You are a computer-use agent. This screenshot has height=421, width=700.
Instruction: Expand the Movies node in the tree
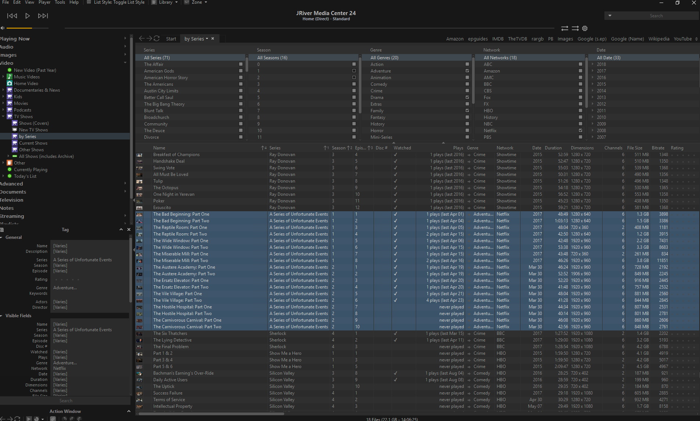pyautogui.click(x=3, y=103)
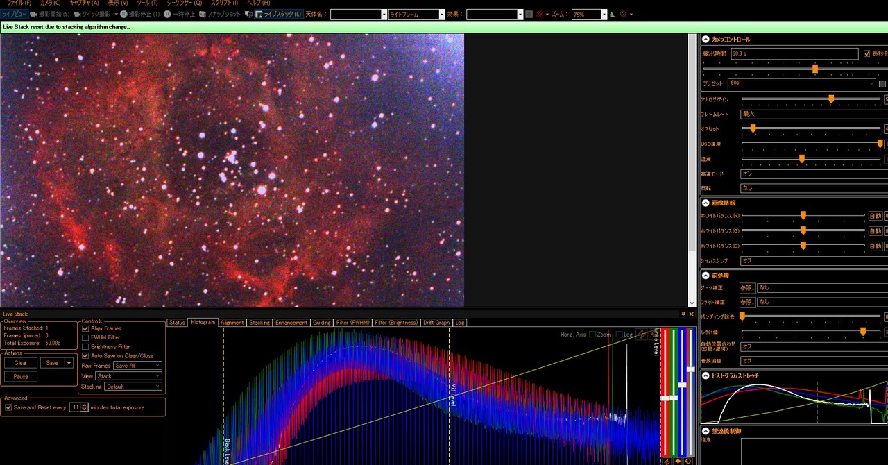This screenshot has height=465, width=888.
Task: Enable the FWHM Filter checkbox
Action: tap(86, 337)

══════════

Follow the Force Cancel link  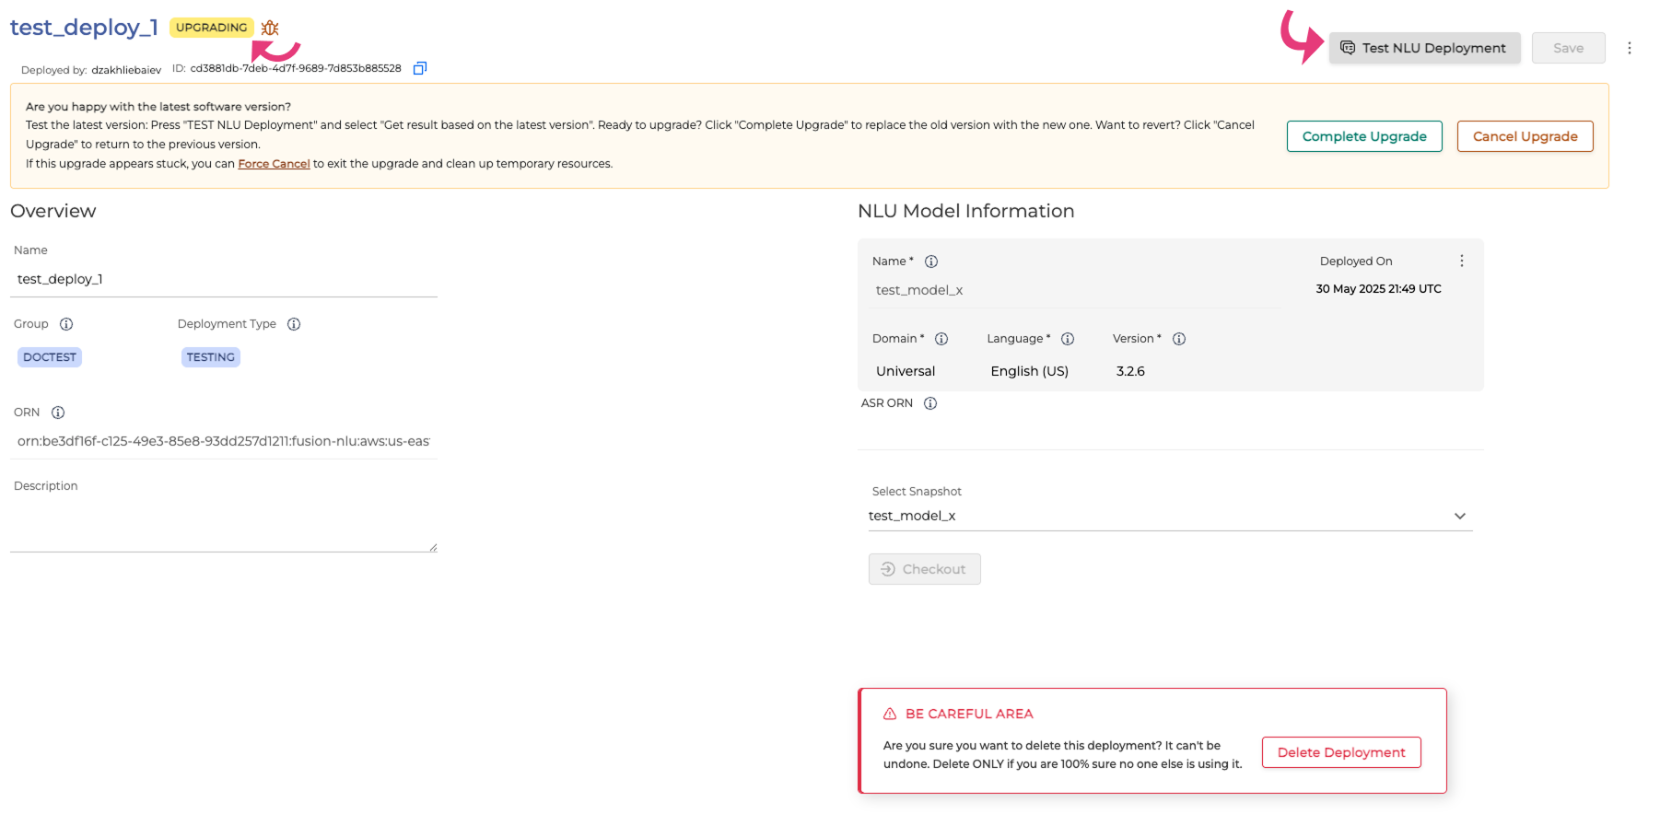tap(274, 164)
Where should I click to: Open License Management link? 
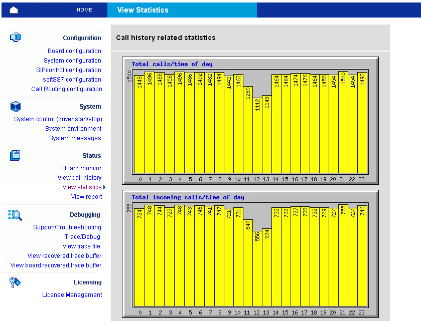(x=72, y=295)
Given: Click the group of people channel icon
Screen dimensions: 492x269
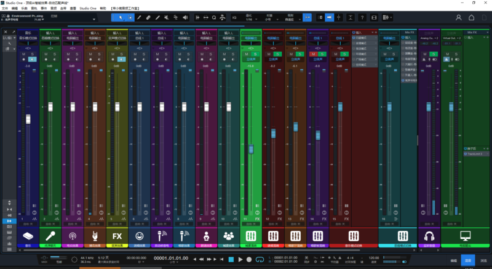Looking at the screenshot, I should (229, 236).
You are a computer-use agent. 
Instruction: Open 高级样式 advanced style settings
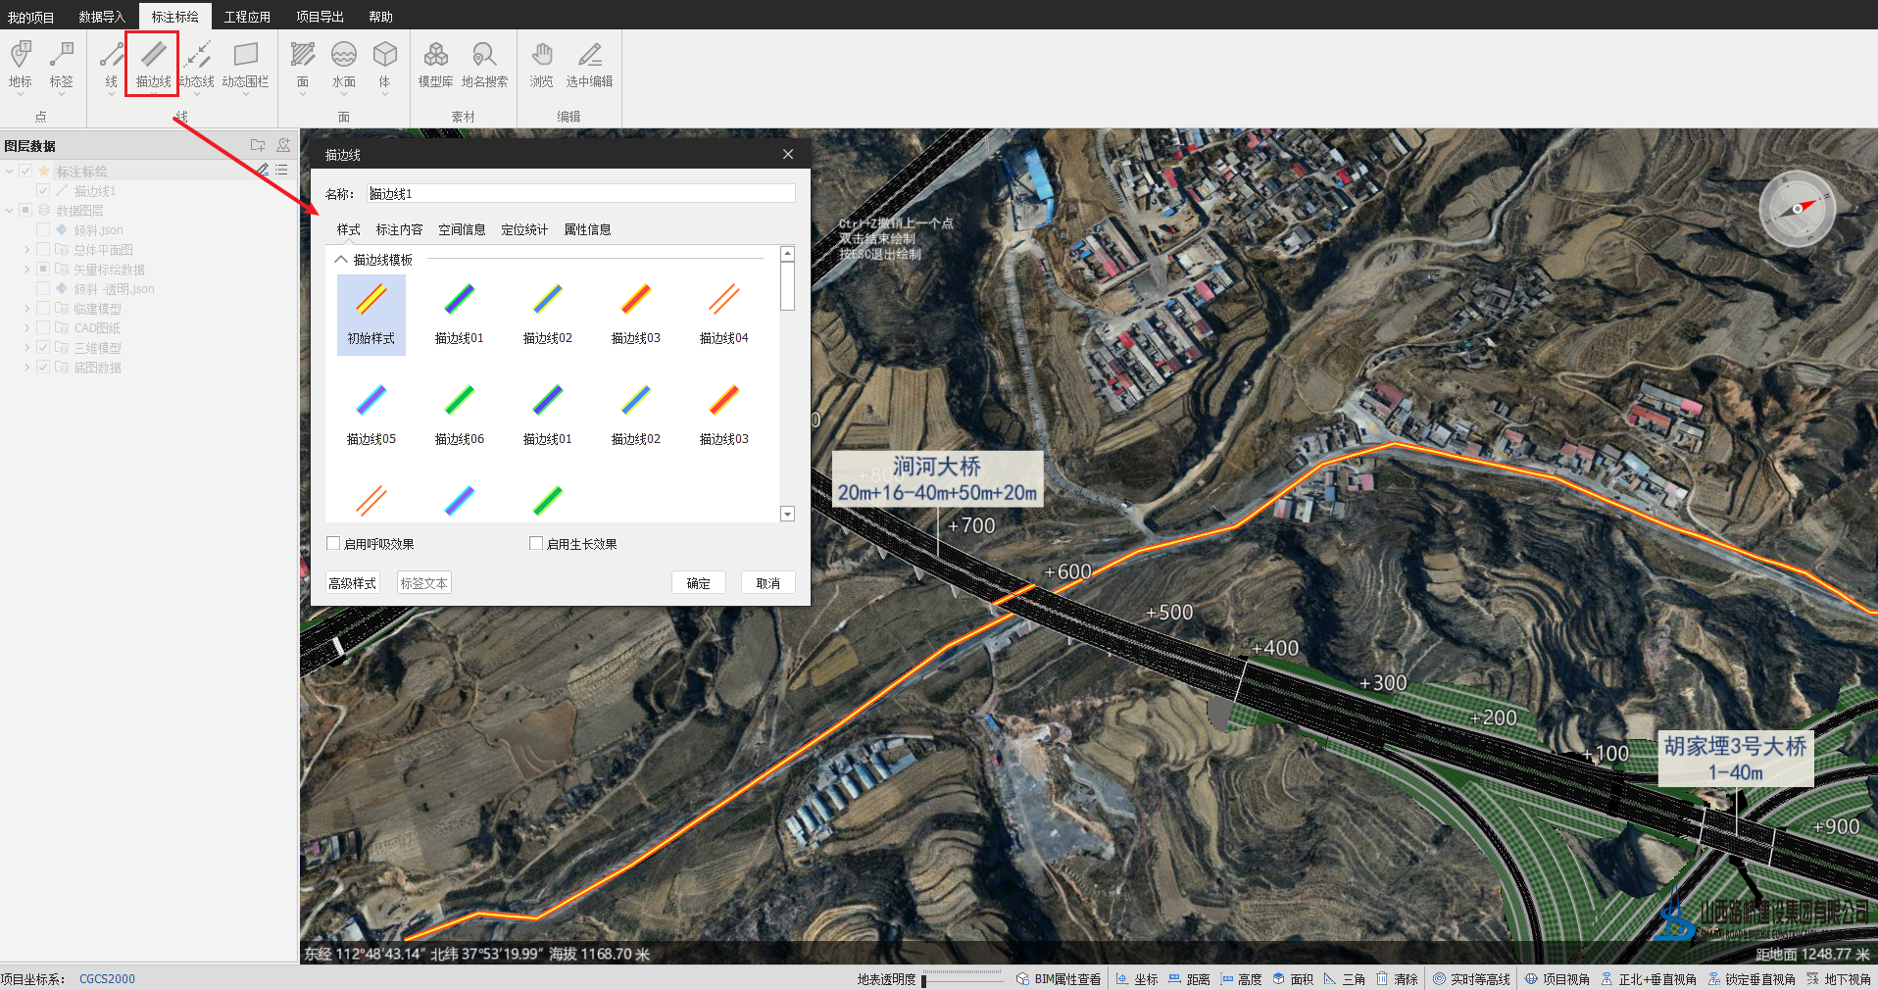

══════════

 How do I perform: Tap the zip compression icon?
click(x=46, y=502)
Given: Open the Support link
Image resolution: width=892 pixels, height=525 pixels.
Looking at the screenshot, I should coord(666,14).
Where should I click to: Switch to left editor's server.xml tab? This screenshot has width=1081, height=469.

══════════

In the data above, retype only the stretch from the line with "Screen dimensions: 492x269" through the line with "Instruction: Open 高级样式", word for word, and skip any pictures.

Result below:
Screen dimensions: 492x269
Looking at the screenshot, I should (229, 236).
You are a computer-use agent. 
Instruction: Open 高级样式 advanced style settings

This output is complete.